── Input records ──
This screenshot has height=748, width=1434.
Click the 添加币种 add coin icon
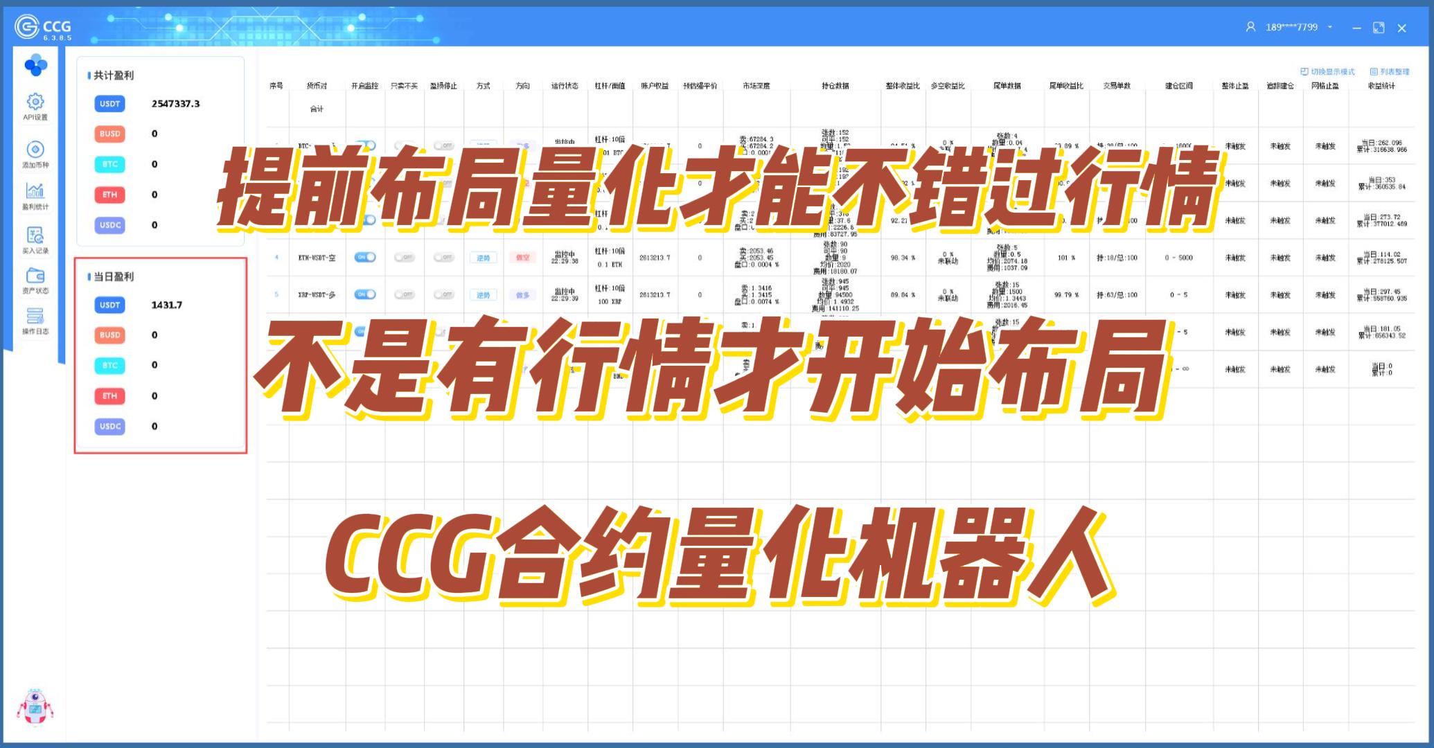(x=35, y=150)
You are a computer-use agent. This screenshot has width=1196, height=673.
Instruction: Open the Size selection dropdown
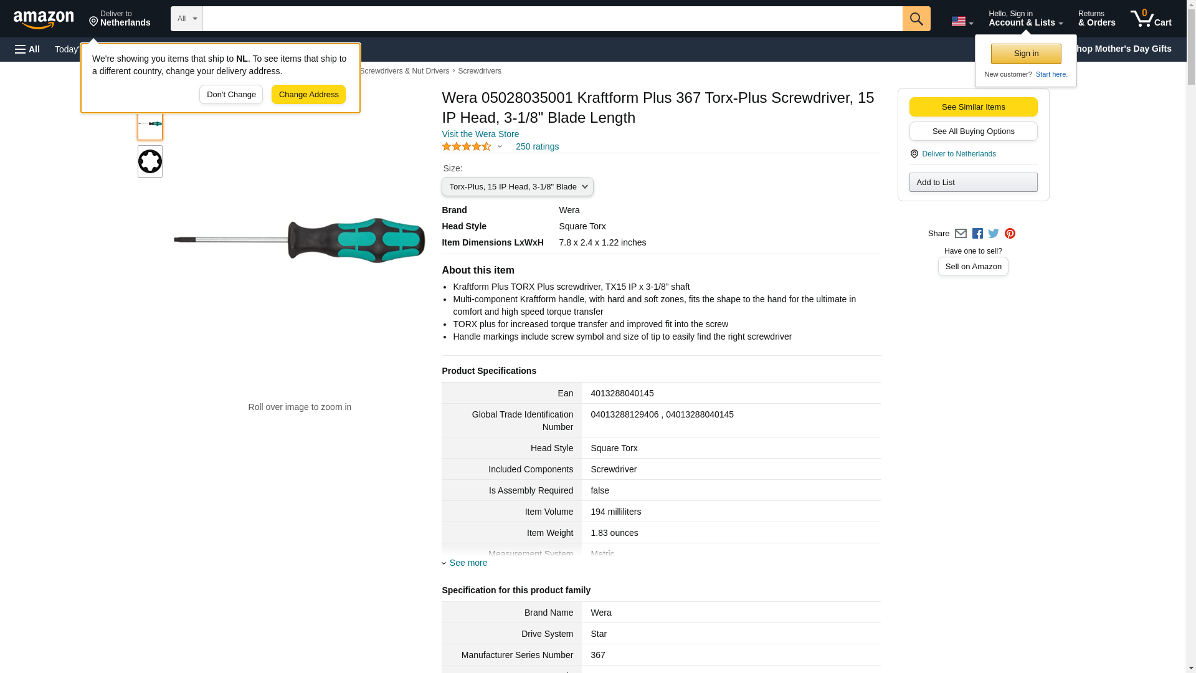pyautogui.click(x=517, y=187)
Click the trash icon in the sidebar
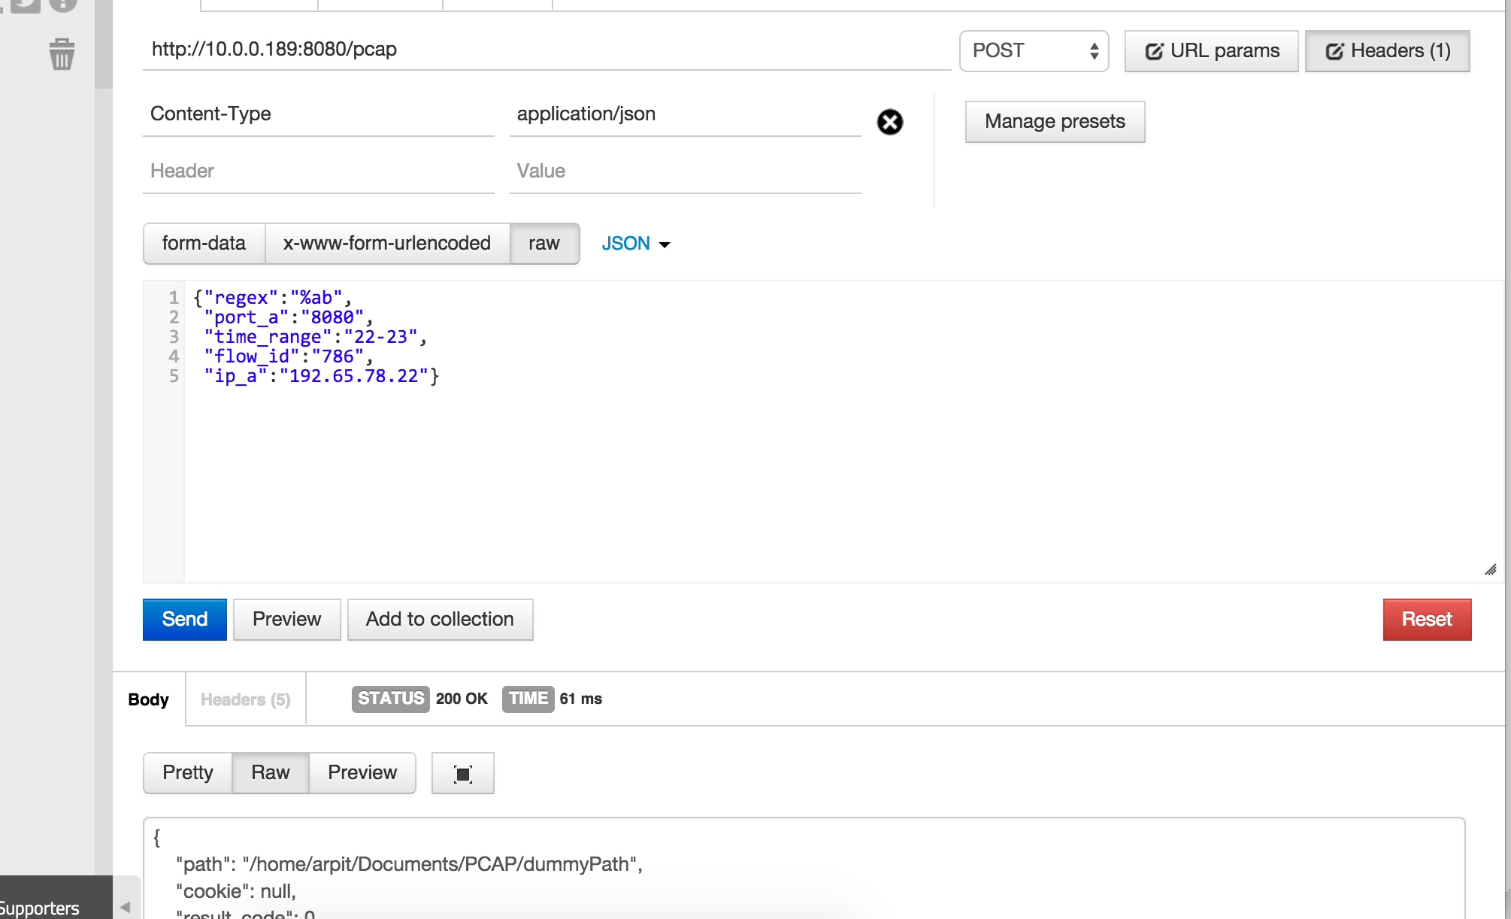This screenshot has width=1511, height=919. pyautogui.click(x=62, y=55)
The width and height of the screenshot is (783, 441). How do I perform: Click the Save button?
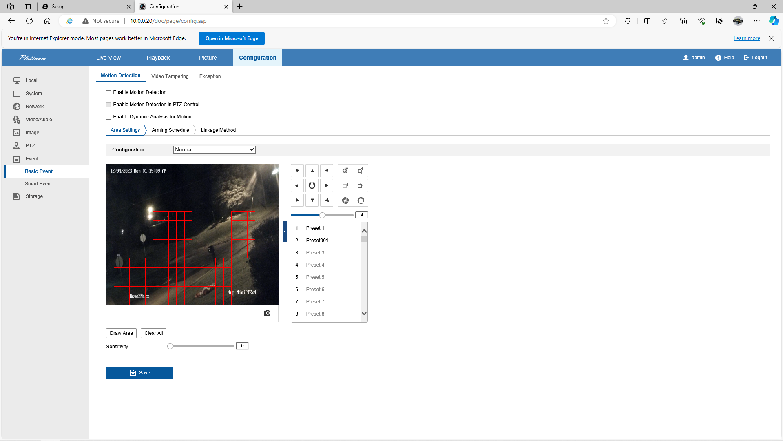tap(139, 373)
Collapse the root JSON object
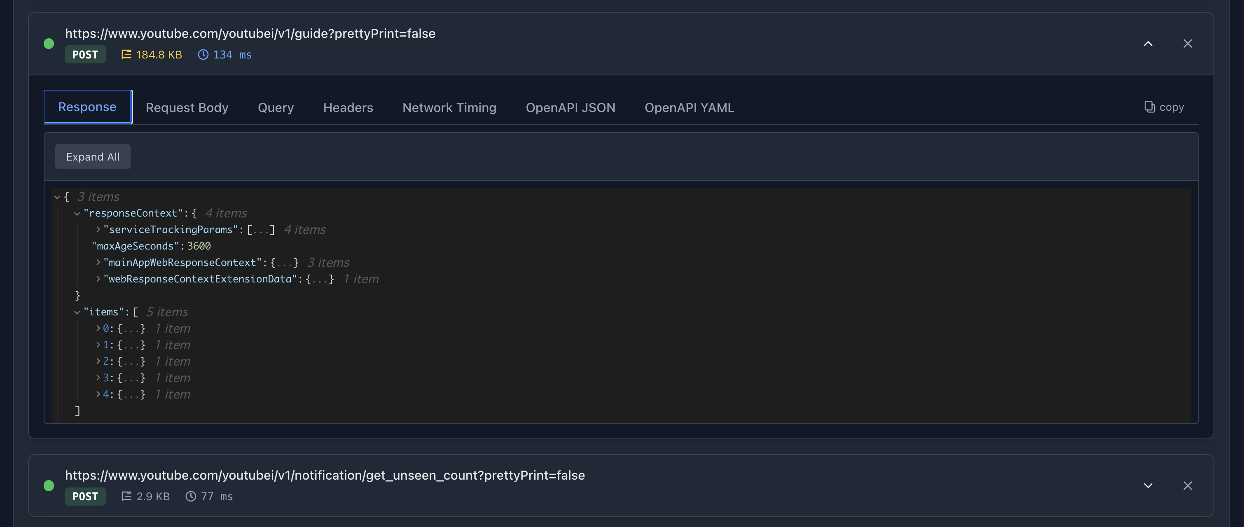1244x527 pixels. coord(57,197)
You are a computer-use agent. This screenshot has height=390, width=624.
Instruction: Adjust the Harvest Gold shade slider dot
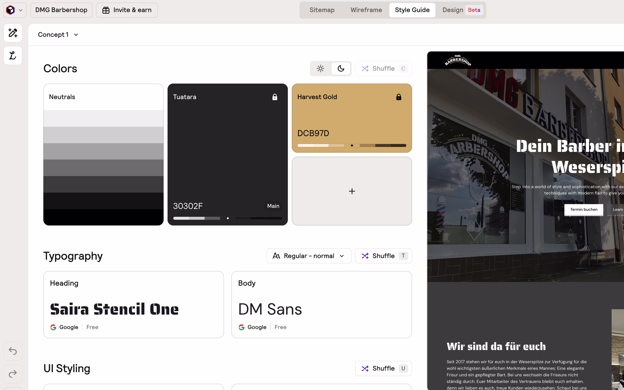(x=352, y=145)
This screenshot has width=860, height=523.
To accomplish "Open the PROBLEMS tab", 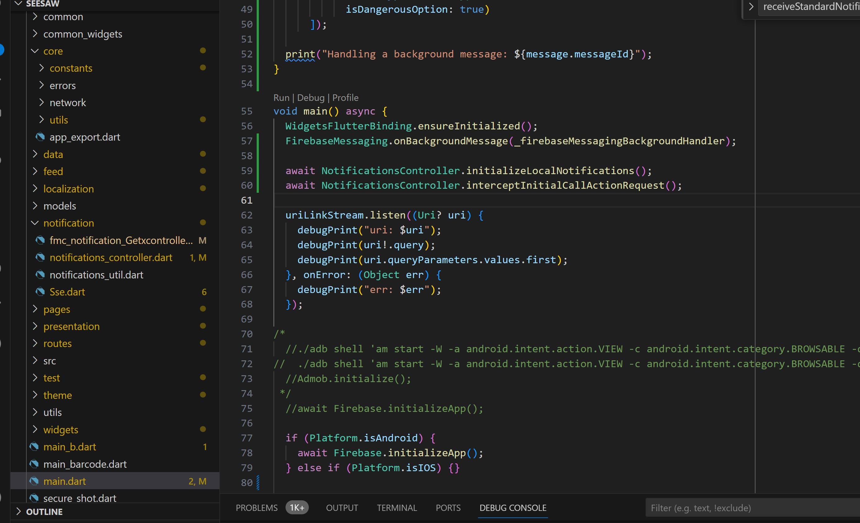I will coord(257,508).
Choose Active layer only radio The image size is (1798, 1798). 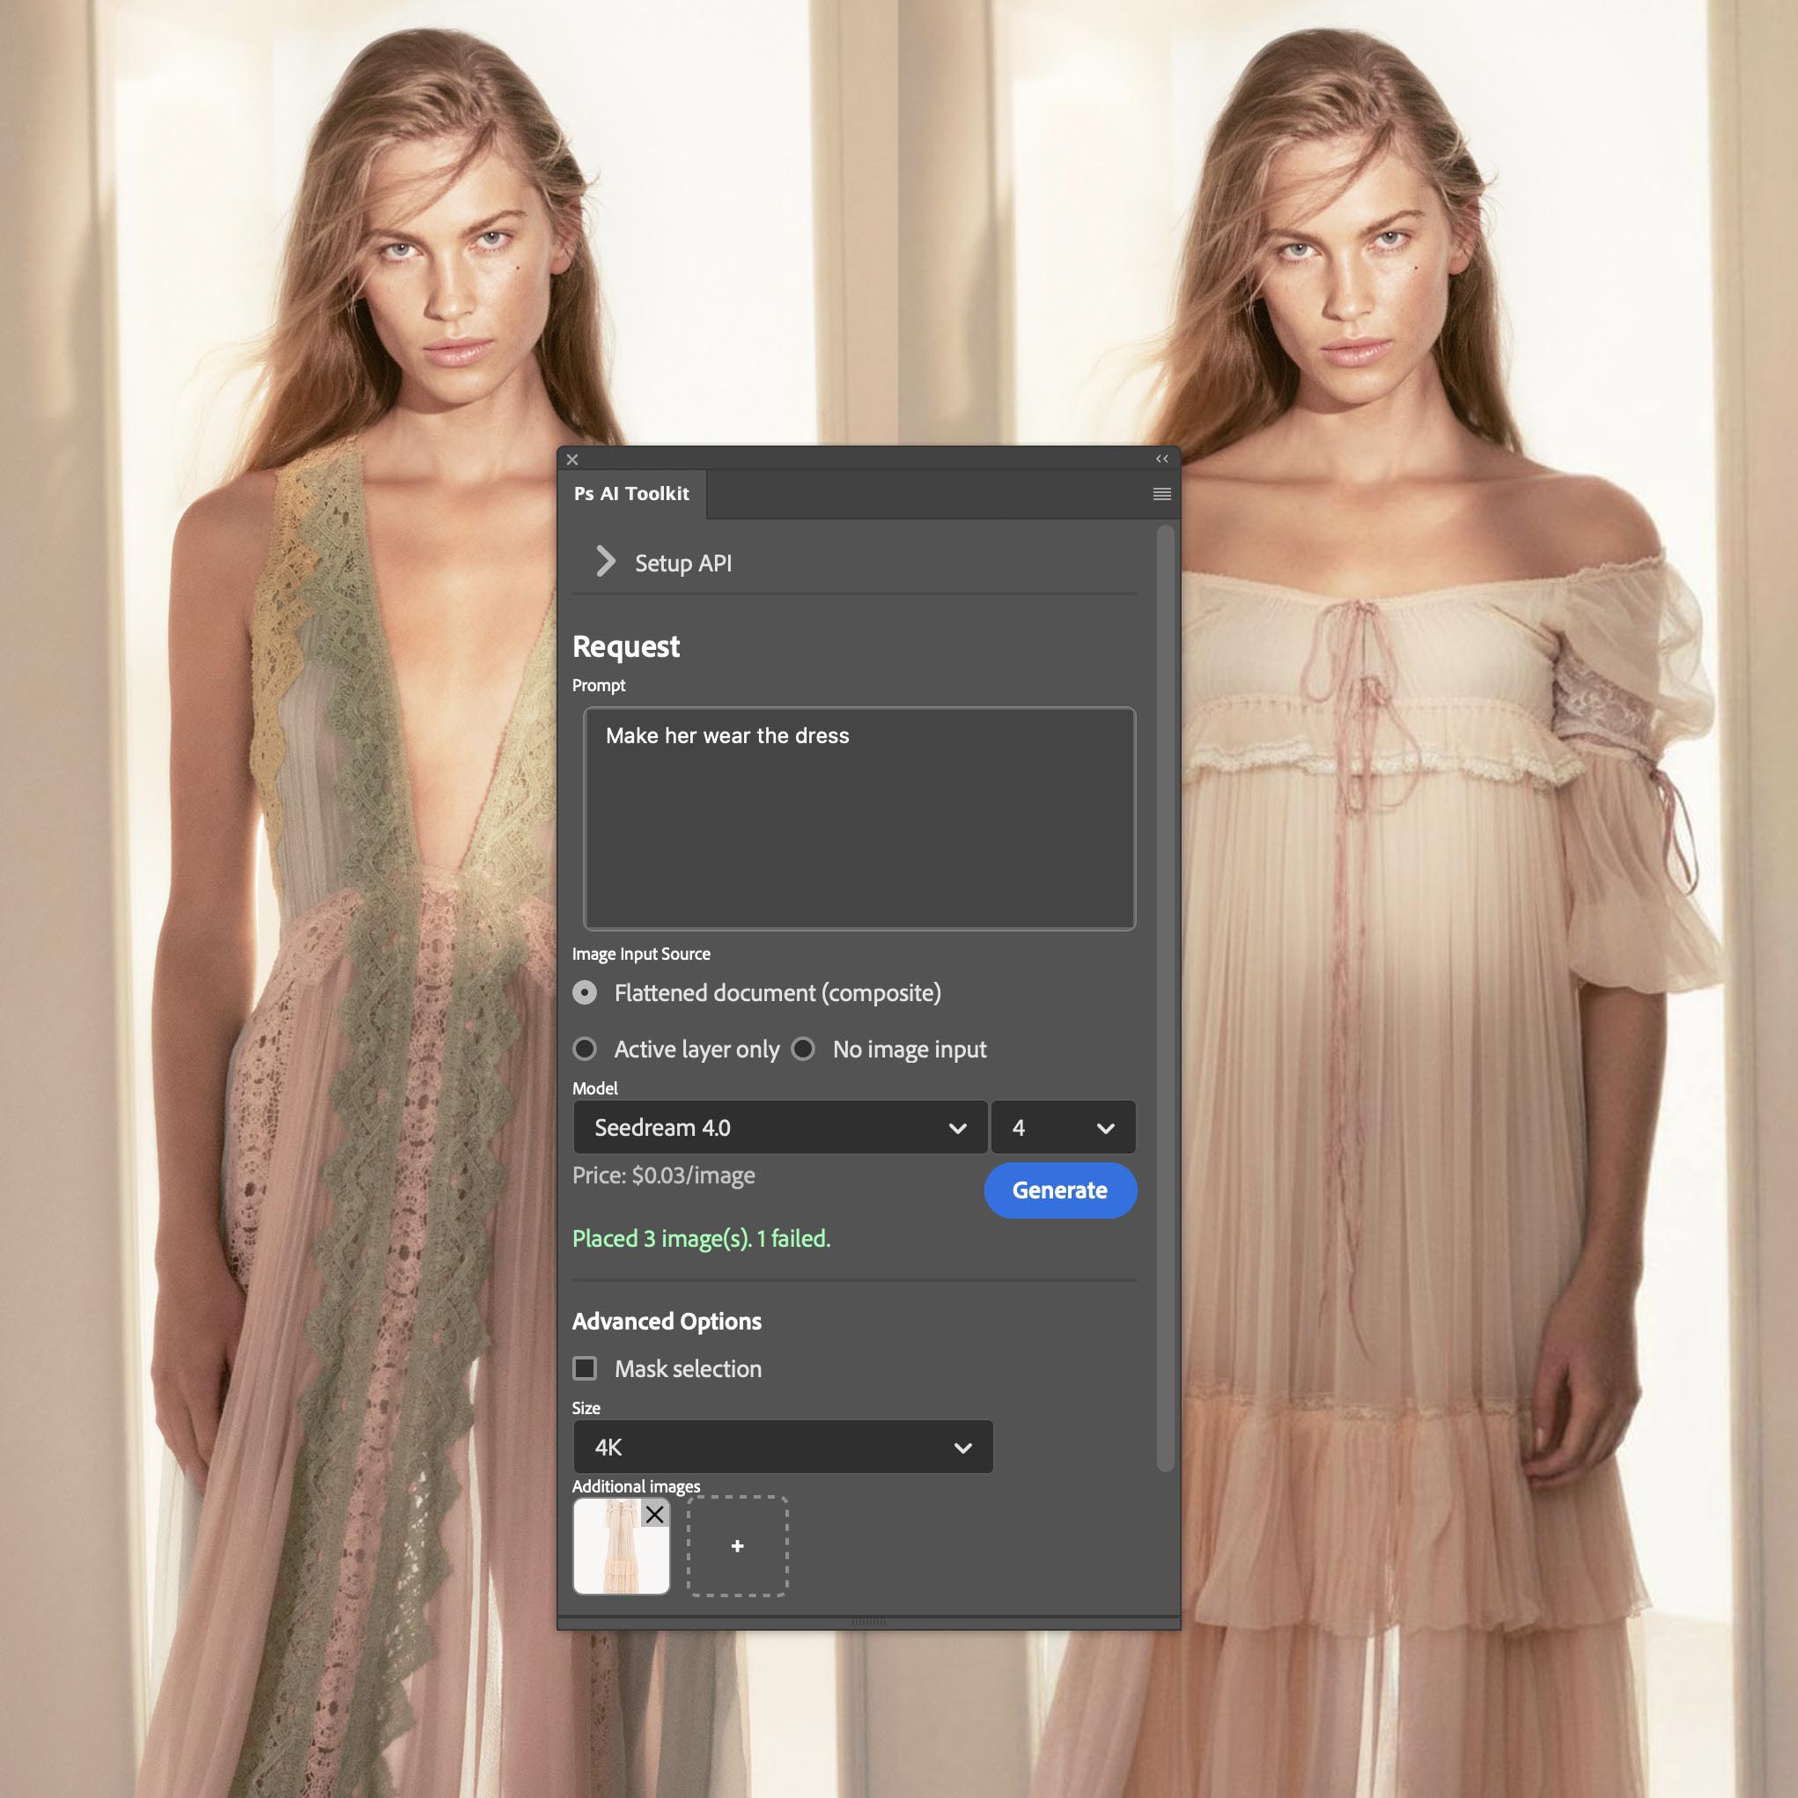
───
▶ _Exercise requirements_: Lines with the word "computer" in them are the answer; report each one from the data.

▶ _Solution to this problem_:
You are a computer-use agent. This screenshot has width=1196, height=673.
You are a computer-use agent. This screenshot has height=390, width=624.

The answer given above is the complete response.